Posted: 11 August 2017 | , | No comments yet

In order to support the timetable planners at Swiss Federal Railways (SBB) in preparation of their daily timetables or construction site timetables, SBB IT has developed a special tool. The tool utilises genetic algorithms – a process borrowed from artificial intelligence – to generate new timetables, all of which are automatically checked to ensure their feasibility. For Global Railway Review, SBB colleagues Jürg Balsiger and Dirk Abels provide more details about these genetic algorithms.

Automatic timetable conflict resolution with genetic algorithms

Railway operations are underpinned by a valid, conflict-free timetable to which, thankfully, no major changes are made from day-to-day. However, changes and adjustments are a normal part of everyday operations and must be implemented in such a way that the timetable remains feasible. The reasons for making changes include scheduled deviations due to building measures or additional train paths.

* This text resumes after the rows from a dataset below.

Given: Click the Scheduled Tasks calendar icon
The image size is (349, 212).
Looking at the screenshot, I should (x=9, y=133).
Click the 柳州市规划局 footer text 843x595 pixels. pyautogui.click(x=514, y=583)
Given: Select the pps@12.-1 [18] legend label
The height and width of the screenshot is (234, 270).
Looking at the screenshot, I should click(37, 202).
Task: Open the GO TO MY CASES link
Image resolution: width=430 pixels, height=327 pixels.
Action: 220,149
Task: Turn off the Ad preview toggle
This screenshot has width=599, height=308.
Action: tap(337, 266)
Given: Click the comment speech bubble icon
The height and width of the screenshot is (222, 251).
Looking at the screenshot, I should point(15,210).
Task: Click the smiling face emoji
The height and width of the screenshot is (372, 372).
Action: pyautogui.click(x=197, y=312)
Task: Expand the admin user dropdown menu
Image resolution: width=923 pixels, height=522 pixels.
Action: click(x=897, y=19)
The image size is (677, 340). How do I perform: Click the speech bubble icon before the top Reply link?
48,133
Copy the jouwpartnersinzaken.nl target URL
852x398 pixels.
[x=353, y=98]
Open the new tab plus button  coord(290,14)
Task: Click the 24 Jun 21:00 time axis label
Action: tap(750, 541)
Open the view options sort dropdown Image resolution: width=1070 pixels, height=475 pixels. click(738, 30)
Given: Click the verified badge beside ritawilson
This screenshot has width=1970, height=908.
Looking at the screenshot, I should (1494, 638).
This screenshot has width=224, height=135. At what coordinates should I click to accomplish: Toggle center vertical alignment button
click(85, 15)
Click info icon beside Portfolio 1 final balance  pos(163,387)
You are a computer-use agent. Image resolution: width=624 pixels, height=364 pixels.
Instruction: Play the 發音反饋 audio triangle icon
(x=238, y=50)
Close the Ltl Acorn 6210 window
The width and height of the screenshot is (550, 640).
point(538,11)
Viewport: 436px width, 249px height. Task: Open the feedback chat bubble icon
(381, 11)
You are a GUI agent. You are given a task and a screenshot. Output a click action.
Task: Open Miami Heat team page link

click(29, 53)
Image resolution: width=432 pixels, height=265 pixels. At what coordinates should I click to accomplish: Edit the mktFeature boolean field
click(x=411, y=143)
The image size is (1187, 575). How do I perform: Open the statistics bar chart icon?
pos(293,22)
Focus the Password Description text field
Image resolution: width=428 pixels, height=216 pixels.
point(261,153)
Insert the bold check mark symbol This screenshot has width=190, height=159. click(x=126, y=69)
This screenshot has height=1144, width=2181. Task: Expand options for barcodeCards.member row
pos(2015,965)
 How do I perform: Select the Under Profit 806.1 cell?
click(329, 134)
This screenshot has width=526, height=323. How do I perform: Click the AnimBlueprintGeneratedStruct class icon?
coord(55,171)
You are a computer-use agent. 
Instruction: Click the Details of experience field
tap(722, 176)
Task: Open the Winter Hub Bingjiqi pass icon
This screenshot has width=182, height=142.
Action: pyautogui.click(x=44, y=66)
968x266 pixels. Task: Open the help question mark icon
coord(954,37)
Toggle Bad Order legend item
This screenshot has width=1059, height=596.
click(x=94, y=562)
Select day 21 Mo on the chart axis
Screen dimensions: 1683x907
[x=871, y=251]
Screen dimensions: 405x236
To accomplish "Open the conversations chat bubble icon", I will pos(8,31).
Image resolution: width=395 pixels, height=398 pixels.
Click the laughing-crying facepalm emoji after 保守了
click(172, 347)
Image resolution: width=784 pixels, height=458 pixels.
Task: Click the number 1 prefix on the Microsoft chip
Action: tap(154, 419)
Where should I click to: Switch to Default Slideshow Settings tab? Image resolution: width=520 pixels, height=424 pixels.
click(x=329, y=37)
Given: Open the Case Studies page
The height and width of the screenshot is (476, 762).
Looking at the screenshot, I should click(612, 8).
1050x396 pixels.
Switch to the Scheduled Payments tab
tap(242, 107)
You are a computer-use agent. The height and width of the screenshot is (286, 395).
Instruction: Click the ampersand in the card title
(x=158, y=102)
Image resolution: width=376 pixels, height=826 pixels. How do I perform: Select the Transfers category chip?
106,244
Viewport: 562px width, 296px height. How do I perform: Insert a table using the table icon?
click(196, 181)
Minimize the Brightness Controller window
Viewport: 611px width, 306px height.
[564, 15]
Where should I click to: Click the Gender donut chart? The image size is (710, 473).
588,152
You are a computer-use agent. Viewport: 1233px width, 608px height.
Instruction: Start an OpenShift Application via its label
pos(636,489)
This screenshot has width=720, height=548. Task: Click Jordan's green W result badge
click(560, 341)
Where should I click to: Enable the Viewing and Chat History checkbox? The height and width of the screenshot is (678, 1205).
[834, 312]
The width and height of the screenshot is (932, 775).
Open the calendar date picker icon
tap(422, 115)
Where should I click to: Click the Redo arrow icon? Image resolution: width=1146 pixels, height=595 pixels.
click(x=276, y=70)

When it comes to rescheduling the timetable, planners are currently reliant on the most powerful calculator known to the modern world – their brains. Rescheduling the timetable for a specific area requires a lot of experience given the many potential valid timetables there are to choose from. Timetable planners are responsible for finding a good solution; in other words, for defining a feasible timetable while keeping additional problems such as delays to a minimum. The aim is to revert to the standard timetable as quickly as possible following a line interruption. However, timetable planners cannot guarantee that their chosen timetable is the best of all potential solutions in the event of a disruption. The Infrastructure IT Solution Centre at SBB has therefore developed a fully automatic application to help timetable planners calculate a feasible, valid timetable at the push of a button in the event of disruptions or track/resource allocation conflicts.